#### Instruction:
Quote the data below word for word, starting from its first line and ending with the line that contains "pos(304,76)", including that line.
___ The records ___
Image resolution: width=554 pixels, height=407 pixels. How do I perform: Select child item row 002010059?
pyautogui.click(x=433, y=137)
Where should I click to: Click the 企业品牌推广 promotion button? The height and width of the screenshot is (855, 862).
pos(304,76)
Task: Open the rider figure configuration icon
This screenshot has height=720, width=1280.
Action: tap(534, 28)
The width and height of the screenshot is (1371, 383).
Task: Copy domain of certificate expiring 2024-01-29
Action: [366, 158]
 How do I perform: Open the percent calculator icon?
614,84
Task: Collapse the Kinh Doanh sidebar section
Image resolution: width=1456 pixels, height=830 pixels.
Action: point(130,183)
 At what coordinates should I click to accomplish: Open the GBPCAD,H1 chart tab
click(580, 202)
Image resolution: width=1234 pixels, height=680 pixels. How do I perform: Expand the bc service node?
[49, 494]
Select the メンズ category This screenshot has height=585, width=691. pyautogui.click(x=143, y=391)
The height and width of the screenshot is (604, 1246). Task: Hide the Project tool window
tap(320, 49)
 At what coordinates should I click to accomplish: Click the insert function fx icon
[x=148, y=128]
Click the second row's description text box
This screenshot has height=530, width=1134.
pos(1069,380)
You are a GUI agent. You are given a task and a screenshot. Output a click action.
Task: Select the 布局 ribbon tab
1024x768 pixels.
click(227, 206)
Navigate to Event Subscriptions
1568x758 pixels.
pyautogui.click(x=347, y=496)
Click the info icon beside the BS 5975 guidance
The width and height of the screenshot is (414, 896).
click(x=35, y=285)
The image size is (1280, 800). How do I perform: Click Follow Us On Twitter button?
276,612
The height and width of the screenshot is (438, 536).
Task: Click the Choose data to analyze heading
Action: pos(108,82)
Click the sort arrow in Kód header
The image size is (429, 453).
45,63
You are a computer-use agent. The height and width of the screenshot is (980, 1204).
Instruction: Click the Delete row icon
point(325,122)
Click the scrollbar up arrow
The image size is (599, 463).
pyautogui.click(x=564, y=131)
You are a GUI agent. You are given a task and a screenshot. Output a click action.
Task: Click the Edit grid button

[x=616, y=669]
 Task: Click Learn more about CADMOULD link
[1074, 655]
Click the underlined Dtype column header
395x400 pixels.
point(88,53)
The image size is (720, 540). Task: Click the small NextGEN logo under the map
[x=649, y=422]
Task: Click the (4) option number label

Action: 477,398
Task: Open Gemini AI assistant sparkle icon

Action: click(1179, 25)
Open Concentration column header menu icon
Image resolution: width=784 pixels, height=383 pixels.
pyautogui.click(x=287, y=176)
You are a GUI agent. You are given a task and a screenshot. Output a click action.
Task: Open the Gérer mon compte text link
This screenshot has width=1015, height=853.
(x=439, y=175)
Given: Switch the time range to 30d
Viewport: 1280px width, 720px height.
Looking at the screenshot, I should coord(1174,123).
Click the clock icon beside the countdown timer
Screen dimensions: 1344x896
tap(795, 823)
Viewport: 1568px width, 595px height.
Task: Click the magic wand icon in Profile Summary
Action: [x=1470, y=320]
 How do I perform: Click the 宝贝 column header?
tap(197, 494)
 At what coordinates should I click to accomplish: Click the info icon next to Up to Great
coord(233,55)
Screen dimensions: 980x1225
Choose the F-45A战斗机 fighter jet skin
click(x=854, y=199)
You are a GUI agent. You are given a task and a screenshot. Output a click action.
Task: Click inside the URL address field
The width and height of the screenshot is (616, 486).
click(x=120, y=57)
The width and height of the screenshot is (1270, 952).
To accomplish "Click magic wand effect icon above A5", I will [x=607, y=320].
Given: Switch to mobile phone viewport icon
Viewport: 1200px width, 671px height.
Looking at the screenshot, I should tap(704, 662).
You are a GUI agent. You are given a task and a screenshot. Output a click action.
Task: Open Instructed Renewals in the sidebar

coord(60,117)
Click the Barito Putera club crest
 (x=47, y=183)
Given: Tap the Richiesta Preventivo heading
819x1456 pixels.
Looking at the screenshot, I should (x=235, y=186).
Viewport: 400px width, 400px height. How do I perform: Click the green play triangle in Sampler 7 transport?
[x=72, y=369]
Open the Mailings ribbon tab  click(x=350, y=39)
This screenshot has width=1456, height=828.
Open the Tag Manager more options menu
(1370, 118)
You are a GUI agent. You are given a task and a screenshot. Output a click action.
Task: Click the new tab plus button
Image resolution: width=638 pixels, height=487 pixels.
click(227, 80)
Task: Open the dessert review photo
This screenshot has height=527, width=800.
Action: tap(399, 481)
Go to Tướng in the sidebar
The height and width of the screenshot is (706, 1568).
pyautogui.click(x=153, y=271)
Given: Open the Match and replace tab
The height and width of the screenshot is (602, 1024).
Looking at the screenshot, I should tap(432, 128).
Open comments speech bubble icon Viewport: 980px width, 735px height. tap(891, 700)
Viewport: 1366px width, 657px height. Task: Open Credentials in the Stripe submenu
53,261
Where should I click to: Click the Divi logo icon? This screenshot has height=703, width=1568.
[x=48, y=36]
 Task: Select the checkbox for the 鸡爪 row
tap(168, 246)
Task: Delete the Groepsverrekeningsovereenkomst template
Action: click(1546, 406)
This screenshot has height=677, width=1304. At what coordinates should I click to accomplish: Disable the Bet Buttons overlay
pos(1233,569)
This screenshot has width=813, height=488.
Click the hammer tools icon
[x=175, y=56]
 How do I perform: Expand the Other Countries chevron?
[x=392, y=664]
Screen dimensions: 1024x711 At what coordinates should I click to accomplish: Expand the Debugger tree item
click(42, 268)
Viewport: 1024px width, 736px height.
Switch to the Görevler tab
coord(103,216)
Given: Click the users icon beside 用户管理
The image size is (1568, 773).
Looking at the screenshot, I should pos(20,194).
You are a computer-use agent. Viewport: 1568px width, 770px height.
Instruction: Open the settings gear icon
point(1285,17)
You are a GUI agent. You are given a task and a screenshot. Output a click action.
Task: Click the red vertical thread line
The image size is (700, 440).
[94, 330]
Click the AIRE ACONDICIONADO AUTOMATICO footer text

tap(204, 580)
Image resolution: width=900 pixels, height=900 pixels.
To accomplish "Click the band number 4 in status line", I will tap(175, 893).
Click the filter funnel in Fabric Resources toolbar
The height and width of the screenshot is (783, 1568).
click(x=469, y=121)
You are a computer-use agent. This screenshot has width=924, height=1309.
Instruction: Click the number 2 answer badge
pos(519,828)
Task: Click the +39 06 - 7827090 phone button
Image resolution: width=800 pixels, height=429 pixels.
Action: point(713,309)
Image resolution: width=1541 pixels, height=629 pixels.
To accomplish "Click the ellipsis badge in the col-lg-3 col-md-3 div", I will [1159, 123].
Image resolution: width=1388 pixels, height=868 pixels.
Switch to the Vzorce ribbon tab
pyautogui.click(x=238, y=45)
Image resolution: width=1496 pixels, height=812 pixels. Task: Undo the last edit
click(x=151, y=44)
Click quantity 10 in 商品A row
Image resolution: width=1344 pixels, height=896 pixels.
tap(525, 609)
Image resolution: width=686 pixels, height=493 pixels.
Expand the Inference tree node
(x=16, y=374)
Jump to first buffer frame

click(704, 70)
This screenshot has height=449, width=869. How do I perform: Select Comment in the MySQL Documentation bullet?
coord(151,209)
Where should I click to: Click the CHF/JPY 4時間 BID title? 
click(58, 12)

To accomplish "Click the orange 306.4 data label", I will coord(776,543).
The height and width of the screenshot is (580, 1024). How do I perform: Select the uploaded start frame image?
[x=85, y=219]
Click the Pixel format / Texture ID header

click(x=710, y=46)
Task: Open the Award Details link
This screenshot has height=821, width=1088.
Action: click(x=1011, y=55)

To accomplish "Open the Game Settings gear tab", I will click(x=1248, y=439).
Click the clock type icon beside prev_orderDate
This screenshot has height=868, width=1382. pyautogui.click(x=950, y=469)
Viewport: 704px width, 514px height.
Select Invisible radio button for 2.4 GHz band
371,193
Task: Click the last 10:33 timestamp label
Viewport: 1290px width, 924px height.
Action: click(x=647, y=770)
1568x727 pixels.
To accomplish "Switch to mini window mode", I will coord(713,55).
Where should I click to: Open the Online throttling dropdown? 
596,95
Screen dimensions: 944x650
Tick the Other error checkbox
___
#### Task response:
Image resolution: width=554 pixels, height=407 pixels. How do I perform: Select child item row 002010059?
pyautogui.click(x=433, y=137)
Where should I click to: Click the 企业品牌推广 promotion button? The height and width of the screenshot is (855, 862).
pos(304,76)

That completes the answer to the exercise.